Of the total respondent, 45.9 per cent rated resources scarcity as a very important reason for the decline in use of the LHT, whereas 14.2 per cent of the population rated it as moderately important and another 14.2 per cent as important factor influencing the reduced use of LHT. A total of 24.7 per cent however rated it as slightly or not at all important (Figure 4). According to them the disuse of LHT is primarily due to ignorance and unwillingness to use the LHT.
These results emphasize the need for generation awareness on the use of particular herbs found in their neighbourhood to enhance their use by community groups. This can possibly be achieved by actively involving the community in the process for reviving LHT.

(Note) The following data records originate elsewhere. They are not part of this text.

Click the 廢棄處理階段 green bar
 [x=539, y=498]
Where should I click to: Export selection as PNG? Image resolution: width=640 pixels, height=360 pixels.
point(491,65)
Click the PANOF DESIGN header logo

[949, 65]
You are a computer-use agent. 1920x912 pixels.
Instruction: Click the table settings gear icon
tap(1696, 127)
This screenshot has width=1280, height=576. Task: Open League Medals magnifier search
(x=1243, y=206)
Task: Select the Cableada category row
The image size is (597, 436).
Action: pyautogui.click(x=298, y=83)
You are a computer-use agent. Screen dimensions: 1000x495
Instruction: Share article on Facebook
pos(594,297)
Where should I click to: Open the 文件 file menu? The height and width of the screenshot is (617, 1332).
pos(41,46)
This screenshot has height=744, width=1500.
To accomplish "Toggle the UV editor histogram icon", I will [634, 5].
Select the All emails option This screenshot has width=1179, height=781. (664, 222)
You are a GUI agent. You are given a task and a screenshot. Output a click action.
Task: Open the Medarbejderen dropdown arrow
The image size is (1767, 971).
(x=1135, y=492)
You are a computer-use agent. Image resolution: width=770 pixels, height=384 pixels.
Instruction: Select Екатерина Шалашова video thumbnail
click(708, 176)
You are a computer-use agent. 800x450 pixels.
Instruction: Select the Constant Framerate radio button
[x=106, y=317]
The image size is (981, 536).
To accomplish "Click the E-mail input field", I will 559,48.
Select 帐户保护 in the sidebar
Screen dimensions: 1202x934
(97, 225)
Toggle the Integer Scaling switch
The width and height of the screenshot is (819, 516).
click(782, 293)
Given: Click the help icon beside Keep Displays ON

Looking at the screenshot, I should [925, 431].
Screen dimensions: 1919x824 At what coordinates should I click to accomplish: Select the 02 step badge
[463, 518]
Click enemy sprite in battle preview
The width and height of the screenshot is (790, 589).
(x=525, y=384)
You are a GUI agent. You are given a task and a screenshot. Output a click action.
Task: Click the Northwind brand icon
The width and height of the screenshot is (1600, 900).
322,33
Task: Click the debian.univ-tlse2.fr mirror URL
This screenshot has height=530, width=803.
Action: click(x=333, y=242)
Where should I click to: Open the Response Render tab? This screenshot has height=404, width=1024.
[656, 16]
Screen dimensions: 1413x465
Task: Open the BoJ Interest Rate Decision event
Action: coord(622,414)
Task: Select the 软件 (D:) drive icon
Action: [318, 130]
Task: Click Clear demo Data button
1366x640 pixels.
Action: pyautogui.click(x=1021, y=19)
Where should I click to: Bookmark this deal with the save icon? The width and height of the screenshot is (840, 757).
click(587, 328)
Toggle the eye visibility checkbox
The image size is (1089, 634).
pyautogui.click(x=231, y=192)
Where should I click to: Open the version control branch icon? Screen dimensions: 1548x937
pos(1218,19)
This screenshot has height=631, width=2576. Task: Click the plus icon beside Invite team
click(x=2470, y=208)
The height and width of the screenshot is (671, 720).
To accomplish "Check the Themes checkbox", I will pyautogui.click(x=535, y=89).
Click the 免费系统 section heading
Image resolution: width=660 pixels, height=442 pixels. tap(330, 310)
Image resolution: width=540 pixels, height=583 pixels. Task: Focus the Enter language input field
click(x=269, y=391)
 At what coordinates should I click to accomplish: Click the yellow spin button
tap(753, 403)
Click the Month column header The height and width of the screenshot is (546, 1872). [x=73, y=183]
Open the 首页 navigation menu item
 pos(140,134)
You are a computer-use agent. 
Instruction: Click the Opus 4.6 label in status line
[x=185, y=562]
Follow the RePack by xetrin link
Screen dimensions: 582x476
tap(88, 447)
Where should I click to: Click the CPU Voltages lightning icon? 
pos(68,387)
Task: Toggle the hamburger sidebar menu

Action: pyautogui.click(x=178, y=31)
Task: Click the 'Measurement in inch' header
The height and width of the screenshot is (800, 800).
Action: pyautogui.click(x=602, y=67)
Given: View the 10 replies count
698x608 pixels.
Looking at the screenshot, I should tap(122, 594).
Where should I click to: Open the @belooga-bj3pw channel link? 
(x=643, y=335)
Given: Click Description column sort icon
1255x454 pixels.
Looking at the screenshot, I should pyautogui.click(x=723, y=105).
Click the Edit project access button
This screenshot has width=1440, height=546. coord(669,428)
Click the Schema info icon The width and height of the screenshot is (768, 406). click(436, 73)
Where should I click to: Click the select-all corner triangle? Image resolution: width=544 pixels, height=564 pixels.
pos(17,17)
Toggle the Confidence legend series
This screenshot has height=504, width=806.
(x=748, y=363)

The steps which will help towards attaining this end include:
i. Preparation of inventories similar to the Peoples Biodiversity Registers’, for LHT and resources supporting LHT and their spatial distribution within a village;
ii. Making the community aware of the importance of using LHT and the need for conserving the resources used in LHT;
iii. Providing options for affordable health care by complementing modern medicine with LHT; and
iv. Calling for strict legislation to revive the LHT, as a step towards providing affordable and sustainable health care.
The Role of Geomatics (Figure 5):
The role of geomatics in the process of reviving the LHT starts with the basic mapping of the various herbal habitats and their spatial distribution within the village. Moving a step forward, the herbal resources can be mapped at ward levels and also the changes which have drastically affected the herbal population in the neighbourhood. Further the uses of the particular herbs found in the various localities in the panchayat can be integrated into the base map.
This procedure however, calls for active participation of the community members in the various localities, with support from the local and state governing bodies. Also the community needs to be trained in identifying the herbs which need technical assistance from members of the scientific community.
Also the maps developed can be used by the community for a better understanding of the problems associated with the herbal wealth in the panchayat and to adopt planning strategies to best address the problems.
Thus geomatics will serve three ends:
i. Creation of an information system for the herbal habitats and the uses of the herbs in LHT;
ii. Identification of vulnerable ecosystems and the reasons for vulnerability; and
iii. Providing spatial solutions for the problems identified.
The creation of an information system at the local level will help the community to identify the herbs available in their neighbourhood and will help the people to access these resources when they need it. Also a periodic appraisal will help them to know about the resource erosion rate and the subsequent conservation measures to be adopted. The application of a herbal information system at the community level will help to mainstream the cause of LHT and their conservation.